Rezension

Brand New

Daisy


Highlights: At The Bottom // You Stole // Daisy
Genre: Post-Core
Sounds Like: Thrice // Thursday

VÖ: 25.09.2009

So mancher hatte vor zwei Jahren mit “The Devil And God Are Raging” einen neuen Freund gefunden. Einen, der allerdings nicht die starke Schulter zum Ausheulen bot. Im Gegenteil: Das dritte, den Wendepunkt und womöglichen Zenit der Bandentwicklung markierende Album von Brand New triefte vor am Leben gescheiterten Geschichten aus der Feder Jesse Laceys. Dieser Freund, er war vielmehr ein Leidensgenosse – jemand, dessen schier ungeheure Depression die eigene Misere ein Stück erträglicher erscheinen ließ.

Den als depressiv bekannten Lacey nun langsam, aber sicher bei der Genesung zu beobachten, ist ein Schwert mit zwei Schneiden. Denn man weiß, dass Künstler nicht selten dann am größten sind, wenn das erbarmungslose Gewicht der Melancholie sie zu Boden drückt. Dies angenommen, dürfen Brand New mit “Daisy” fortan gern als Paradebeispiel angeführt werden, denn inzwischen kanalisiert diese Band ihre Frustration über den guten alten Hass. Wie sonst erklärt sich dieses fiese Stück Daumenschraubenmusik, das, “Vices” getauft, gleich den Anfang dieses Albums heimsucht?

Selbstverständlich sind Brand New – ist Lacey – immer noch weit von emotionaler Stabilität entfernt. Angestautes entlädt sich nur allzu oft eruptiver, unbedachter. Das macht “Daisy” zwar spannend, erhält auf diese Weise aber nicht die eingangs beschriebene Therapiefunktion. Fragilste Momente wie der von Selbstzweifeln zerfressene Titeltrack oder die nicht minder erschütternde Single “At The Bottom” sind doch schlussendlich die, für die man diese Band einst liebgewonnen hat. Letzteren kann man getrost als neuen Klassiker der Band durchwinken.

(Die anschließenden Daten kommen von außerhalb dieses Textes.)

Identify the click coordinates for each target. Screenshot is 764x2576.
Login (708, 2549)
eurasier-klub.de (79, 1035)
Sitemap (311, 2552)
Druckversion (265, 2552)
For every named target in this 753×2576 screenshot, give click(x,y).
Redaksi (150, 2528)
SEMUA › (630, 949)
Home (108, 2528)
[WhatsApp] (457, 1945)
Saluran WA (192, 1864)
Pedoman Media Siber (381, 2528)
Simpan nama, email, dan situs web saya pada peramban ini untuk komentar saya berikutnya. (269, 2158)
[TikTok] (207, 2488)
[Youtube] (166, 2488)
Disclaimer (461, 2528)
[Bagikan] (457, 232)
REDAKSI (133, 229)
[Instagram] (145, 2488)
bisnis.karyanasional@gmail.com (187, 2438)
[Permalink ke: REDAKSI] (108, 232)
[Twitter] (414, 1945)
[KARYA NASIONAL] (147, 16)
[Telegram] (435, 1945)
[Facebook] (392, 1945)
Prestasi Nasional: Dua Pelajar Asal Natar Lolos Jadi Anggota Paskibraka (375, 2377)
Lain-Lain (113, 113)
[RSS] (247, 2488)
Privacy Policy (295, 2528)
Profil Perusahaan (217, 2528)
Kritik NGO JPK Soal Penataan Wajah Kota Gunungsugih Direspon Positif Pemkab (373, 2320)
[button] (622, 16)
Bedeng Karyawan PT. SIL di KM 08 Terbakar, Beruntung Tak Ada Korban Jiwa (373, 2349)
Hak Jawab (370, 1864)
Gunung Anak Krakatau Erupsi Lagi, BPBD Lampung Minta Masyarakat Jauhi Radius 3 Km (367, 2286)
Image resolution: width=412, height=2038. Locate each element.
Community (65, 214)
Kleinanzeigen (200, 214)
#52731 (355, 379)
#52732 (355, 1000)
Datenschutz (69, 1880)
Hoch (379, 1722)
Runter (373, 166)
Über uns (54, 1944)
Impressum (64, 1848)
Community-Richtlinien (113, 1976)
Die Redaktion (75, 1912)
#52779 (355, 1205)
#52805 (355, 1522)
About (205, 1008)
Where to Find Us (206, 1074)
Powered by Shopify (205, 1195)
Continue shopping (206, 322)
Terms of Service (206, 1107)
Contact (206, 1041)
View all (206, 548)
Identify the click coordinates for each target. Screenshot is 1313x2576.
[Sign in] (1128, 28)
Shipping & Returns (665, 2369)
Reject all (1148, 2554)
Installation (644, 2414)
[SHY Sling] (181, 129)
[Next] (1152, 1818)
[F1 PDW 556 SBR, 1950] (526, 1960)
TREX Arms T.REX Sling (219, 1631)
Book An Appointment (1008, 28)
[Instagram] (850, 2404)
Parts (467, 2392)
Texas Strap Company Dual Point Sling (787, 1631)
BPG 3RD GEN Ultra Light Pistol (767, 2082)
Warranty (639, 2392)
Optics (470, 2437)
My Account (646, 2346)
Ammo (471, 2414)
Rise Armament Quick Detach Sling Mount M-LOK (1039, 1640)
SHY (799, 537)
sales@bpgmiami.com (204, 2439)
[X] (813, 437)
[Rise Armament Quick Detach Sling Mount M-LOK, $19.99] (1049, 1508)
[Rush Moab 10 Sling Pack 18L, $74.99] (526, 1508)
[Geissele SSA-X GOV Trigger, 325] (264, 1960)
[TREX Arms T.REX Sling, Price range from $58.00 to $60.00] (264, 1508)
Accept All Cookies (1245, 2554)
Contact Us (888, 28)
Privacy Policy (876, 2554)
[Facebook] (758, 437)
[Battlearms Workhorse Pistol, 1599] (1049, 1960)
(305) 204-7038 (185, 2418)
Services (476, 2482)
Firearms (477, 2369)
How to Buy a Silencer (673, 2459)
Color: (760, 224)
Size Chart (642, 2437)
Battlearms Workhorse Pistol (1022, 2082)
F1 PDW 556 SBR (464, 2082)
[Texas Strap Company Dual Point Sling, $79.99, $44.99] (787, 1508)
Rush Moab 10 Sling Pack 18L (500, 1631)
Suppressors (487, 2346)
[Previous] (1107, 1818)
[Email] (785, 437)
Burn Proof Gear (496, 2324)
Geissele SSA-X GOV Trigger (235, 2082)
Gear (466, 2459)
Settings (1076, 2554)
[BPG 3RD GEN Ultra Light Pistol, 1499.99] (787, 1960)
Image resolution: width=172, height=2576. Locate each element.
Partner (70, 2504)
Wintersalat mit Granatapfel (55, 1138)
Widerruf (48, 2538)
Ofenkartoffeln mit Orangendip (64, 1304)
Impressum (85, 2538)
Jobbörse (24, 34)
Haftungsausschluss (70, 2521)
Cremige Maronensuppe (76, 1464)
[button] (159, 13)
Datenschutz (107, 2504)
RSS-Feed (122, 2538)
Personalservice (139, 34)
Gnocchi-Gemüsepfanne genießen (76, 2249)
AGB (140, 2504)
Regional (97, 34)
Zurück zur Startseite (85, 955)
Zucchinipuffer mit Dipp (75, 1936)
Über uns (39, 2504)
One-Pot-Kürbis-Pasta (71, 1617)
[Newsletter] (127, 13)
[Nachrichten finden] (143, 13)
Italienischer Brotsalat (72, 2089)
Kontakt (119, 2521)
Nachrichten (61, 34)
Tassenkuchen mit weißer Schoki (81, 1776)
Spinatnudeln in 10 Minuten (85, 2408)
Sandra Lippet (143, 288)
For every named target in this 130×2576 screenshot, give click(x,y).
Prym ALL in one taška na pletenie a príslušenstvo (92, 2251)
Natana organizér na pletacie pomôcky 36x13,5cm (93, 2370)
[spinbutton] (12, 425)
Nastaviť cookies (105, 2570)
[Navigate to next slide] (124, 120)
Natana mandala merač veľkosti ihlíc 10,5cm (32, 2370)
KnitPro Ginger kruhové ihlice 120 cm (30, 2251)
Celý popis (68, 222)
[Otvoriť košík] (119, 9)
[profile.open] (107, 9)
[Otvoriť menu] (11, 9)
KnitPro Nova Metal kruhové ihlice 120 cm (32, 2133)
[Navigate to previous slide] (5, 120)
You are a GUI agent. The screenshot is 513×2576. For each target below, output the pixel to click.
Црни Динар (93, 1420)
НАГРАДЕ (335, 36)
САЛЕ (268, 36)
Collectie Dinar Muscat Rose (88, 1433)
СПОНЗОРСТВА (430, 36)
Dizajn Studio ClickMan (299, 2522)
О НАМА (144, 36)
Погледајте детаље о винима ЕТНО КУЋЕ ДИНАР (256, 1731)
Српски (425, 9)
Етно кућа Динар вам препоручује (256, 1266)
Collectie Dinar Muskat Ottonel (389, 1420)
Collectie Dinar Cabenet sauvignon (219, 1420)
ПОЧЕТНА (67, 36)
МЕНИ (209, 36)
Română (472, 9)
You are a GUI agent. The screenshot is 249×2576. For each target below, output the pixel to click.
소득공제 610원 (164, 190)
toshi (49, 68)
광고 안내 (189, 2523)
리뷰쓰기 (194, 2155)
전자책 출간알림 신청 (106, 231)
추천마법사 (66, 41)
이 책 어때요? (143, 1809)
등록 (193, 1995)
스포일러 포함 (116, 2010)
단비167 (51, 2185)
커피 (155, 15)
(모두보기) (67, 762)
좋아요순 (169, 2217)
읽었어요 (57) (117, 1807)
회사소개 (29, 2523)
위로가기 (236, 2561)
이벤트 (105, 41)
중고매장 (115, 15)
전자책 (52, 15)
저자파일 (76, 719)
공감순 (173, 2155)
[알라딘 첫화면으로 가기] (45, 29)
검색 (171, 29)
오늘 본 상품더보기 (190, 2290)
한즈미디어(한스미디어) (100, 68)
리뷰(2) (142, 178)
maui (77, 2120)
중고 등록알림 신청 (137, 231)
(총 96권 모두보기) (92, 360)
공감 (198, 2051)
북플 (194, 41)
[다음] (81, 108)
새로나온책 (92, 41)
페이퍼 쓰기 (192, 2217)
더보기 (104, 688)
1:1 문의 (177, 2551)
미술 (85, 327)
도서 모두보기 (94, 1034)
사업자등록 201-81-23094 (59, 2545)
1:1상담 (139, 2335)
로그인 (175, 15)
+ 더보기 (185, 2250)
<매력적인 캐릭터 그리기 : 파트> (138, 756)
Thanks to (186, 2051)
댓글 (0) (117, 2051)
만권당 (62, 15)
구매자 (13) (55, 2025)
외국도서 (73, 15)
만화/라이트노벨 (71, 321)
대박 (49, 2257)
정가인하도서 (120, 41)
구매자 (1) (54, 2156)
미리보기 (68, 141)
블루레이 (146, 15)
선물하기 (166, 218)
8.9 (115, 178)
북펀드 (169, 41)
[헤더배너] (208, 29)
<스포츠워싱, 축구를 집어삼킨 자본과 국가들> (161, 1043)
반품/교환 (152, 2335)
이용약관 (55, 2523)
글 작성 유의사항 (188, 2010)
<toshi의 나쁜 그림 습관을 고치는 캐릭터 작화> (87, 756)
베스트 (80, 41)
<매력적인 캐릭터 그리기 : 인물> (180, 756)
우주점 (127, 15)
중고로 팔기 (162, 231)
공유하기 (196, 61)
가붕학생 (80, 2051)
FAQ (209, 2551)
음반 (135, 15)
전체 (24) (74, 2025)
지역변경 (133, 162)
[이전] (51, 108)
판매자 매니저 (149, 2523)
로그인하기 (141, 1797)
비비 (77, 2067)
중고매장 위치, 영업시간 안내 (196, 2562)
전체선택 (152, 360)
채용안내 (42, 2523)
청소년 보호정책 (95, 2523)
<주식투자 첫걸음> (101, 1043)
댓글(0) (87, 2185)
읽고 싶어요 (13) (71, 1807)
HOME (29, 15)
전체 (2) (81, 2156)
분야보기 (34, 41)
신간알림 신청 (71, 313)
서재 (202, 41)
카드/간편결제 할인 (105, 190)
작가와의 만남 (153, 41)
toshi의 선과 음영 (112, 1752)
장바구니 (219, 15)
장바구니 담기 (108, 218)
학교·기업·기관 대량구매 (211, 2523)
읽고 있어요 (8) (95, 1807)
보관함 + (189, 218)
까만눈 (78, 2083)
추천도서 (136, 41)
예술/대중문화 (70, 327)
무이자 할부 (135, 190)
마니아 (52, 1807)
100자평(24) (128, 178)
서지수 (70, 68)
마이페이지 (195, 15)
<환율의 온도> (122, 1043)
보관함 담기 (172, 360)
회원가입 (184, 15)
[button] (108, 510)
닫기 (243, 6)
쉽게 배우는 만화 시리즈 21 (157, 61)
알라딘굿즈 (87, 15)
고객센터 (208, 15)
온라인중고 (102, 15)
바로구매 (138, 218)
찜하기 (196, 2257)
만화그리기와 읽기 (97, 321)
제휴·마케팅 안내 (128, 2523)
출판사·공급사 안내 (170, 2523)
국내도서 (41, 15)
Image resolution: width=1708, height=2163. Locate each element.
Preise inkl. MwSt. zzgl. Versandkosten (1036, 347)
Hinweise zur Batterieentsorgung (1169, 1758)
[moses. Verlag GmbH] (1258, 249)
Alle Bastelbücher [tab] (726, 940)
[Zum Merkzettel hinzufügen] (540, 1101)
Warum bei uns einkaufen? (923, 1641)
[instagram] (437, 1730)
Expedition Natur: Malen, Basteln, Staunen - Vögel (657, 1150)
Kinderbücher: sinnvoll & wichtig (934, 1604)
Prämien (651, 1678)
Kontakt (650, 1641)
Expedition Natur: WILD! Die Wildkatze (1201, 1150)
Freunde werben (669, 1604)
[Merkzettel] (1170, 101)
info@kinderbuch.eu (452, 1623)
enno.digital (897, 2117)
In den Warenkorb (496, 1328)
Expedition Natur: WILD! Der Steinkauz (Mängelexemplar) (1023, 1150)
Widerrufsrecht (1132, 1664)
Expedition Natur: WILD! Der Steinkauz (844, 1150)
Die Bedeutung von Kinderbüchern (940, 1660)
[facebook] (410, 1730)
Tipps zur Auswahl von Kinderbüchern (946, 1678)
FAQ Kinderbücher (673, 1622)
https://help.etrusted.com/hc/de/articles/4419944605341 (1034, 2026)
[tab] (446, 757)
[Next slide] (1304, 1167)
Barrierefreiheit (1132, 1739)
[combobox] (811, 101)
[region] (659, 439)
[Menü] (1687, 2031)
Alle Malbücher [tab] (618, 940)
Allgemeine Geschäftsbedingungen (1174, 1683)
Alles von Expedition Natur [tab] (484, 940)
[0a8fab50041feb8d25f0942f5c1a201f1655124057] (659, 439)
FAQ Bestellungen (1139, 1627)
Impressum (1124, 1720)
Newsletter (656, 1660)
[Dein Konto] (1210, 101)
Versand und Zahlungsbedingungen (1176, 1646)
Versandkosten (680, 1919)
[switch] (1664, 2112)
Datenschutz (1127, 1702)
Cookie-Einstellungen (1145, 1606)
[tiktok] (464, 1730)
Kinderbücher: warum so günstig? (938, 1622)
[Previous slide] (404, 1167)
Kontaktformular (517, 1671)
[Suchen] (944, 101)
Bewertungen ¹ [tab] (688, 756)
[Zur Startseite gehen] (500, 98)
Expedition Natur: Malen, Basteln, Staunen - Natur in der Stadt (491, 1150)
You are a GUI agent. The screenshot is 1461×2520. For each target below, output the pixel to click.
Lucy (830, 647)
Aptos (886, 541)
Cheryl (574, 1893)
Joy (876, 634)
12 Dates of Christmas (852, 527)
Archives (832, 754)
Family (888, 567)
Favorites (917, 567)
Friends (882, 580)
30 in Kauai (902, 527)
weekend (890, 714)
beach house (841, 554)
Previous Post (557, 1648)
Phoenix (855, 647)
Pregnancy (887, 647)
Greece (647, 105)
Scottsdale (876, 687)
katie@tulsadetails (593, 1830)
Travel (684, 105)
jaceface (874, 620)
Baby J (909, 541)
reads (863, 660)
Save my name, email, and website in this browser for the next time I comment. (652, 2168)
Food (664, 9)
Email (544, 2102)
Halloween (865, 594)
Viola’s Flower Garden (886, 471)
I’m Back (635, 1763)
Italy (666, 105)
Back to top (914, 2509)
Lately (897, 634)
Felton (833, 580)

Die verstörende Note, die durch kreischende Gitarren und zirpende Elektronikschnipsel immer wieder aufblitzt, wirkt da zynischerweise fast beruhigend. Denn man weiß, dass Brand New immer noch von Schatten verfolgt werden, derer sie sich nicht bewusst sind und die nur manchmal an der Oberfläche kratzen und sie wieder in den Abgrund der Hoffnungslosigkeit hinunter zerren. Äugt man auf die weitere Entwicklung, darf man schon hoffen, dass diese Schatten bald wieder kräftiger werden. Denn so fies das jetzt auch klingt: Diese Band ist am Boden am besten.